__Problem 1__:
In the records, set out the stretch from the line containing "meet [302, 1456]" through the line containing "have [194, 521]" as a JSON list of strings, one string per line, leaving out blank lines.

• • • • • • •

April 2, 2019

In Defense of Court Expansion

Aaron Belkin Director, Take Back the Court


Aaron Belkin spoke on a plenary panel at the 2019 ACS National Convention in June. You can see the panel here.

After presidential candidate Pete Buttigieg signaled an openness to court expansion in February, a handful of critics in the progressive community urged him and other 2020 contenders to denounce the strategy, and to embrace other judicial reform options. The growing awareness that the Supreme Court must be reformed is an important first step, but critics of court expansion are succeeding, at least for now, in convincing 2020 candidates to disavow the strategy in favor of alternatives that are unlikely to work.

The project that I founded, Take Back the Court, is busy producing research reports that will explain why court expansion is the best judicial reform option and why alternatives cannot be effectively implemented. While awaiting that research, however, I thought it might be helpful to comment on a handful of beliefs that appear to sustain most of the skepticism about court expansion.

(1) Critics fear that court expansion will provoke Republicans to retaliate in kind. Buttigieg says that provoking the GOP is the “last thing that we’d want to do” and Neil Siegel argues that “proportionality is important to prevent conflict escalation and to avoid fueling a race to the bottom.” These concerns strike me as off-point, because Republicans will not hesitate to expand the Court if they need to do so in order to control it, regardless of what Democrats do. If Democrats reform the Court with a facially neutral option such as term limits, the conservative media will howl for years about a stolen Court, and then Republicans will expand the Court at their first opportunity. Even if a liberal majority is obtained through normal rotation, a nearly impossible scenario for the indefinite future, Republicans will expand the Court as soon as they can.

(2) Court-expansion critics tend to misdiagnose our current predicament in terms of polarization rather than asymmetric polarization, and fail to appreciate the extent to which the GOP has become radicalized. GOP radicalization is perhaps the greatest threat to American democracy, and should be understood in terms of four dimensions: (1) a systematic commitment to distortion and fabrication; (2) prioritizing narrow partisan concerns over national interests and even national security to an extreme degree; (3) underhanded tactics such as voter suppression, judicial theft, and maximal obstruction; and (4) a deep commitment to scapegoating. My interpretation of the evidence is that the GOP is no longer committed to democratic governance.

• • • • • • •

__Problem 2__:
Carry on the article defending Supreme Court expansion from the point where it stops.

• • • • • • •

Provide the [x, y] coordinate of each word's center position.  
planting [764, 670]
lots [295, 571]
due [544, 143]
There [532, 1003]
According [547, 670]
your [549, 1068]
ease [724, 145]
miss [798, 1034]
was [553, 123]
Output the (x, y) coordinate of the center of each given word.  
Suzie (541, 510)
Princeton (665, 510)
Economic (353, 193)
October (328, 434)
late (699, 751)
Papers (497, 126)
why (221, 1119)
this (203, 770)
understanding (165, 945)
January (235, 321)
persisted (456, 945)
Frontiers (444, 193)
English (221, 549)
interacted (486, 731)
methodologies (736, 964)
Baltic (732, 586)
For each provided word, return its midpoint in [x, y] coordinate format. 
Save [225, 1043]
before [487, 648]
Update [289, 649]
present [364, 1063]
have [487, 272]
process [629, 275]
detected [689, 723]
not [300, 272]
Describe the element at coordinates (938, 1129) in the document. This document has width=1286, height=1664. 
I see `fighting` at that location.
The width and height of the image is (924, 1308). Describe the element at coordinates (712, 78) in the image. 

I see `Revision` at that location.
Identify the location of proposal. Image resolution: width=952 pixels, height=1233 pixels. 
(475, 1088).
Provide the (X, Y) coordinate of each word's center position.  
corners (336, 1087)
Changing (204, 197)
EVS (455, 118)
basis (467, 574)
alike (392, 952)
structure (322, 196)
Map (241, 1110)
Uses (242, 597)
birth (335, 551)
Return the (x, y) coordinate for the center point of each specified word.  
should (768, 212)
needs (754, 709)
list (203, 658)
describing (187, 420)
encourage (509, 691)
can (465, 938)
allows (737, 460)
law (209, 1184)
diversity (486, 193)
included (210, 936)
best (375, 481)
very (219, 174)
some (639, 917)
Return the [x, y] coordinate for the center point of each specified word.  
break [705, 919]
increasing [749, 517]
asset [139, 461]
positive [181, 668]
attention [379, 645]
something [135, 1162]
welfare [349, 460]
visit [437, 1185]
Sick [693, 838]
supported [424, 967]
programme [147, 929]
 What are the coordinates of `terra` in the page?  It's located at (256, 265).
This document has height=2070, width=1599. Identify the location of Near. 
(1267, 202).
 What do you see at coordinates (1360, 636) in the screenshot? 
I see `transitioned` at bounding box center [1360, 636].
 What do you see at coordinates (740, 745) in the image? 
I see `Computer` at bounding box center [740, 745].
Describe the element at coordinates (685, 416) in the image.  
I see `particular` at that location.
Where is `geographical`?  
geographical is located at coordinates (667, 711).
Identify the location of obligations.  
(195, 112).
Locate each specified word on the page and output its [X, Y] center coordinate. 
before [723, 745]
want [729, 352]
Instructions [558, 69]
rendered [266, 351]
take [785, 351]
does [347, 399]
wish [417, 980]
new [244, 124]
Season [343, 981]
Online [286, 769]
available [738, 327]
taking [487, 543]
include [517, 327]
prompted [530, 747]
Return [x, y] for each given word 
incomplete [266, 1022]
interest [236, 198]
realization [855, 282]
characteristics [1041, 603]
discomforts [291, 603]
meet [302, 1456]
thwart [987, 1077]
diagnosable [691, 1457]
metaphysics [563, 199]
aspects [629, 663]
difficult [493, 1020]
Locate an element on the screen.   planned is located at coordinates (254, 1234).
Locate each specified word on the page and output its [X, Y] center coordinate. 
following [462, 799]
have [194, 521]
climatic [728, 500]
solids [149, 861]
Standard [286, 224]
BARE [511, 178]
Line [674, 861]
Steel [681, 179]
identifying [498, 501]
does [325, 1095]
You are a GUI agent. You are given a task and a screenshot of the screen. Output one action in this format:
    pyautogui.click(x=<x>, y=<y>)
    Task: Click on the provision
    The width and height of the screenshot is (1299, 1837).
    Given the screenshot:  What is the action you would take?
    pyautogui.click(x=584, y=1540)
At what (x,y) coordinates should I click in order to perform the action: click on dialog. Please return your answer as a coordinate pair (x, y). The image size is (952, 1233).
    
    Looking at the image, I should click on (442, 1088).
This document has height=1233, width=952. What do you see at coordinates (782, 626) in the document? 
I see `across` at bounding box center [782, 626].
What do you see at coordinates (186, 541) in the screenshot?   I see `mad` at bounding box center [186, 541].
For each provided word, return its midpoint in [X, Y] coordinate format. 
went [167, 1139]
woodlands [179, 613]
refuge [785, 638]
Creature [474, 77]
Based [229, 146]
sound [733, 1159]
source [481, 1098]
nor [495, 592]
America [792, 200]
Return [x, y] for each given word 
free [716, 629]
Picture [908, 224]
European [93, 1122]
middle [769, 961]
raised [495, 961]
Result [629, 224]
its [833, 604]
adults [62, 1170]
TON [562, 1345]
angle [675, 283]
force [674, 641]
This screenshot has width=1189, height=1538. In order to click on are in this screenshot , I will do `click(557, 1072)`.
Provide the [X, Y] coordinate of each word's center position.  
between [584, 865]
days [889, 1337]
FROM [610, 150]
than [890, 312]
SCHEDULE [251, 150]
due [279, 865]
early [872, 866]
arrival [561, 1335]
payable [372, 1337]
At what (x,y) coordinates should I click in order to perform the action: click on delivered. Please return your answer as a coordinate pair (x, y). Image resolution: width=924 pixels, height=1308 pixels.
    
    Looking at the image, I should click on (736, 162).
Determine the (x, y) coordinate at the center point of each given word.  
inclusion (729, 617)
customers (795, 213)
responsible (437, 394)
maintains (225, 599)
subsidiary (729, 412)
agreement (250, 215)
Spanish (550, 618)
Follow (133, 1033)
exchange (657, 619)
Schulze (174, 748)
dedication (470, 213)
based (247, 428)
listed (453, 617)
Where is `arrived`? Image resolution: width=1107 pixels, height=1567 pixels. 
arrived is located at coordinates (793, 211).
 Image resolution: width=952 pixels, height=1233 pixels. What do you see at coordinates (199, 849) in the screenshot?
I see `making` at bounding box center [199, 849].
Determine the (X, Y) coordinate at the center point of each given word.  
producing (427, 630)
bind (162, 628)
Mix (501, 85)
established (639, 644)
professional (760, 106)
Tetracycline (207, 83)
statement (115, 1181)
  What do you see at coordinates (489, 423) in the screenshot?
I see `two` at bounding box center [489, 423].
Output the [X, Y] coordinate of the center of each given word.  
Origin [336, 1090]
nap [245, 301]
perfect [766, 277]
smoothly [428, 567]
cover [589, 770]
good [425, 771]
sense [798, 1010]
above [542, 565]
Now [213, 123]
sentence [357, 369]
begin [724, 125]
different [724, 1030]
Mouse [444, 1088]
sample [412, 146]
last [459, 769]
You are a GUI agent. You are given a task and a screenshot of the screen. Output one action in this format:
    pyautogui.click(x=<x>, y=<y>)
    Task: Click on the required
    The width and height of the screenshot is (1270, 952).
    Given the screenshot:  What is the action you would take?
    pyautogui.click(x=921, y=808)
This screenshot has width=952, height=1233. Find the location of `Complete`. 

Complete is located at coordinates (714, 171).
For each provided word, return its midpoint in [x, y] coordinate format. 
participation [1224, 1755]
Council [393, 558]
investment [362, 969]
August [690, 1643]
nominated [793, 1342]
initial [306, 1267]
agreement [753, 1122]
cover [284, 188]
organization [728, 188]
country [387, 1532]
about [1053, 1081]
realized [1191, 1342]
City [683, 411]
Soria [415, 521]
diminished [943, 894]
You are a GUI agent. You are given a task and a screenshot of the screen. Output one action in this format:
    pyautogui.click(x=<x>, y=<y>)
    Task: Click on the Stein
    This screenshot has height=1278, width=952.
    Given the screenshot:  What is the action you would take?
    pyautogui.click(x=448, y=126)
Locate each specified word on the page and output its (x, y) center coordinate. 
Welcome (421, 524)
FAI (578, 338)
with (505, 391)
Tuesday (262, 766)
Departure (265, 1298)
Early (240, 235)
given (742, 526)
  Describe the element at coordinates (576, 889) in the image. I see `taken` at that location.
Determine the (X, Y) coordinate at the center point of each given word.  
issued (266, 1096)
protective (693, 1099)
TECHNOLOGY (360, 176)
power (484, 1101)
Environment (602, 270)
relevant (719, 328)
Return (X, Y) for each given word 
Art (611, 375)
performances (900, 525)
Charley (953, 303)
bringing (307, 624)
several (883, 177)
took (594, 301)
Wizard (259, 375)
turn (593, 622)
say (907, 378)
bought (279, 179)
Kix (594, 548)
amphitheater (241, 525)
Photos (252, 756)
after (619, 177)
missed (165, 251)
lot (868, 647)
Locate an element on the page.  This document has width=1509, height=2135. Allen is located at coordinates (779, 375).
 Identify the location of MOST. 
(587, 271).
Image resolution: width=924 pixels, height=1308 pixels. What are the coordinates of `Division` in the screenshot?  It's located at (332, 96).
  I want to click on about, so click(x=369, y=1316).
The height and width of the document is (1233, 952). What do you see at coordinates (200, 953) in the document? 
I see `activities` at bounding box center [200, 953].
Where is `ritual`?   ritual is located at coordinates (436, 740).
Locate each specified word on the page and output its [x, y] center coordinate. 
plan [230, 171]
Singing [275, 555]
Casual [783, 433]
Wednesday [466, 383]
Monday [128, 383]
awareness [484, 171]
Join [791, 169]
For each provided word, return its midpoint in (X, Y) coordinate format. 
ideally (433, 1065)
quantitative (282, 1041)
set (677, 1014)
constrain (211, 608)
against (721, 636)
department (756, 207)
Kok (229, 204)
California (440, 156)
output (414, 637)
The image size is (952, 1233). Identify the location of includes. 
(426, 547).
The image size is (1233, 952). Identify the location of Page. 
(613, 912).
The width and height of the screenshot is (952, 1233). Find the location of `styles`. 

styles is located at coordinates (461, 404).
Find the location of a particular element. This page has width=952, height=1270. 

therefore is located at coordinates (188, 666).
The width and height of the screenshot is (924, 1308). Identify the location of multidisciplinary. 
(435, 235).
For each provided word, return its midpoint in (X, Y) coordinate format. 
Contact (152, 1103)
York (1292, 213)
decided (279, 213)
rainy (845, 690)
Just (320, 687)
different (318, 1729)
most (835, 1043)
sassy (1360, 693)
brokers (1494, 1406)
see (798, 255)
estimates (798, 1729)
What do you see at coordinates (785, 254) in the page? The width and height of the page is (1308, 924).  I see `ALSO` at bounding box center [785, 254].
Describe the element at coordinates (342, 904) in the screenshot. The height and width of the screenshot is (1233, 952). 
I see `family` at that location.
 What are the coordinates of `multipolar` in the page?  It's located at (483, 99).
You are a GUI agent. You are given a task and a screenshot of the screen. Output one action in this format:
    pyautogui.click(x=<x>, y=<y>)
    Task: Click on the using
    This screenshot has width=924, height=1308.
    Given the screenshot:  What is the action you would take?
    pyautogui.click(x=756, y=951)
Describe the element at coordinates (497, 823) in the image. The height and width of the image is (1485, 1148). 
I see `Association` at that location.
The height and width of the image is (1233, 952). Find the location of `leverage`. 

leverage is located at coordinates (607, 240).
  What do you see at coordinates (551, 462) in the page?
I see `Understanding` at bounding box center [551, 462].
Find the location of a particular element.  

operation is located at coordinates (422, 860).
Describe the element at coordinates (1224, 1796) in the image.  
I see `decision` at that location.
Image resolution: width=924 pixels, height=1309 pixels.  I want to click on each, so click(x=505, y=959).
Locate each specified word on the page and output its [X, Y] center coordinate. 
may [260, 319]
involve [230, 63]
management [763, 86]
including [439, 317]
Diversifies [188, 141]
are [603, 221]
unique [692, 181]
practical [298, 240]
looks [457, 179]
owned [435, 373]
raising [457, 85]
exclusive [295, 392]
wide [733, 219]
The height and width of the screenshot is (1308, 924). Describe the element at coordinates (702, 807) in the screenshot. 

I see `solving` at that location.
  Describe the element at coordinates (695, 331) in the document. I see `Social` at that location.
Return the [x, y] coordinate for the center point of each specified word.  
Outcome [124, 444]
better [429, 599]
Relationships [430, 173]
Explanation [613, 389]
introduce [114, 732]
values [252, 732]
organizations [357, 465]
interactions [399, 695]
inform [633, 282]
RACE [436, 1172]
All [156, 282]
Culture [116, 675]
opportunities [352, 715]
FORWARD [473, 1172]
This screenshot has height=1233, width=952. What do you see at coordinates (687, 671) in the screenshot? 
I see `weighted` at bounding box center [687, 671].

• • • • • • •

__Result 1__:
[
  "meet [302, 1456]",
  "thwart [987, 1077]",
  "diagnosable [691, 1457]",
  "metaphysics [563, 199]",
  "aspects [629, 663]",
  "difficult [493, 1020]",
  "Locate an element on the screen.   planned is located at coordinates (254, 1234).",
  "Locate each specified word on the page and output its [X, Y] center coordinate. ",
  "following [462, 799]",
  "have [194, 521]"
]

__Result 2__:
(3) Because they seem to underestimate GOP radicalism, court-expansion critics spend considerable time and effort crafting neutral reform options that, they hope, could withstand Republican sabotage. The neutrality of reform options is, of course, optically critical and consistent with the principles of good governance. There is no such thing, however, as a system that cannot be gamed, and GOP radicalism is so extreme that the party will try, and probably will succeed, at gaming, circumventing, and subverting even the most benign reform options. (One of our forthcoming research reports will address how the “5-5-5” option can be gamed). Critics want to save the Court and to “preserve its legitimacy as an institution above politics.” But the Court cannot be saved unless both parties are committed to democracy.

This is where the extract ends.